Data for this task
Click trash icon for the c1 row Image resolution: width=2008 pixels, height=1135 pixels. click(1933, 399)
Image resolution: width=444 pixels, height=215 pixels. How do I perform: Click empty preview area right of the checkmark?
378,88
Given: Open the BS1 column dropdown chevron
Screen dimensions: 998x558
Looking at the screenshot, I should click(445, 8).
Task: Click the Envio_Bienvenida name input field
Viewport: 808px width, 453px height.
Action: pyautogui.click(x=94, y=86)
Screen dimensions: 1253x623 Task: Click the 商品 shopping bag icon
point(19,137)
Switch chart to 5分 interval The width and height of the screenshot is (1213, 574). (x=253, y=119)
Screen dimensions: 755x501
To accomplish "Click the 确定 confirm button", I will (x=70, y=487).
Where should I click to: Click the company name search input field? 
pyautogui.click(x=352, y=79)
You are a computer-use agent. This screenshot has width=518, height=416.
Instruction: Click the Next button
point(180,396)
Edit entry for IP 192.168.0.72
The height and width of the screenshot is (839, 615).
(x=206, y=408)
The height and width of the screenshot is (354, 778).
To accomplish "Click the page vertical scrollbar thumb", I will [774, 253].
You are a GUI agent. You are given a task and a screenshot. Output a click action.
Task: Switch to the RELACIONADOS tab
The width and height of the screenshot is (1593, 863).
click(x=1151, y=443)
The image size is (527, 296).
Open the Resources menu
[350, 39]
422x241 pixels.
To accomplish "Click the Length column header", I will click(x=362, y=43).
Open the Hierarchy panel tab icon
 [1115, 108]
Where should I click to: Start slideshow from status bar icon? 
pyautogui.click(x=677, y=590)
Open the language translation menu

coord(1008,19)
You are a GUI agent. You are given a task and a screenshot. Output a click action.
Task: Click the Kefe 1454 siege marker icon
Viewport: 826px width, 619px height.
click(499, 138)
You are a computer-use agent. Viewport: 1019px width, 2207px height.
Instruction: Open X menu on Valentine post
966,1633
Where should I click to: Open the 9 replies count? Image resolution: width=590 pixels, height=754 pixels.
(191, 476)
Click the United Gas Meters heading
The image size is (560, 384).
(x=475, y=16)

Instructions for the task
Please give the listing above as a Markdown table with the columns Row and Line, one numbered row per line, leaving out blank lines.

Solution to the problem
| Row | Line |
|---|---|
| 1 | Click trash icon for the c1 row Image resolution: width=2008 pixels, height=1135 pixels. click(1933, 399) |
| 2 | Image resolution: width=444 pixels, height=215 pixels. How do I perform: Click empty preview area right of the checkmark? |
| 3 | 378,88 |
| 4 | Given: Open the BS1 column dropdown chevron |
| 5 | Screen dimensions: 998x558 |
| 6 | Looking at the screenshot, I should click(445, 8). |
| 7 | Task: Click the Envio_Bienvenida name input field |
| 8 | Viewport: 808px width, 453px height. |
| 9 | Action: pyautogui.click(x=94, y=86) |
| 10 | Screen dimensions: 1253x623 Task: Click the 商品 shopping bag icon |
| 11 | point(19,137) |
| 12 | Switch chart to 5分 interval The width and height of the screenshot is (1213, 574). (x=253, y=119) |
| 13 | Screen dimensions: 755x501 |
| 14 | To accomplish "Click the 确定 confirm button", I will (x=70, y=487). |
| 15 | Where should I click to: Click the company name search input field?  |
| 16 | pyautogui.click(x=352, y=79) |
| 17 | You are a computer-use agent. This screenshot has width=518, height=416. |
| 18 | Instruction: Click the Next button |
| 19 | point(180,396) |
| 20 | Edit entry for IP 192.168.0.72 |
| 21 | The height and width of the screenshot is (839, 615). |
| 22 | (x=206, y=408) |
| 23 | The height and width of the screenshot is (354, 778). |
| 24 | To accomplish "Click the page vertical scrollbar thumb", I will [774, 253]. |
| 25 | You are a GUI agent. You are given a task and a screenshot. Output a click action. |
| 26 | Task: Switch to the RELACIONADOS tab |
| 27 | The width and height of the screenshot is (1593, 863). |
| 28 | click(x=1151, y=443) |
| 29 | The image size is (527, 296). |
| 30 | Open the Resources menu |
| 31 | [350, 39] |
| 32 | 422x241 pixels. |
| 33 | To accomplish "Click the Length column header", I will click(x=362, y=43). |
| 34 | Open the Hierarchy panel tab icon |
| 35 |  [1115, 108] |
| 36 | Where should I click to: Start slideshow from status bar icon?  |
| 37 | pyautogui.click(x=677, y=590) |
| 38 | Open the language translation menu |
| 39 | coord(1008,19) |
| 40 | You are a GUI agent. You are given a task and a screenshot. Output a click action. |
| 41 | Task: Click the Kefe 1454 siege marker icon |
| 42 | Viewport: 826px width, 619px height. |
| 43 | click(499, 138) |
| 44 | You are a computer-use agent. Viewport: 1019px width, 2207px height. |
| 45 | Instruction: Open X menu on Valentine post |
| 46 | 966,1633 |
| 47 | Where should I click to: Open the 9 replies count? Image resolution: width=590 pixels, height=754 pixels. |
| 48 | (191, 476) |
| 49 | Click the United Gas Meters heading |
| 50 | The image size is (560, 384). |
| 51 | (x=475, y=16) |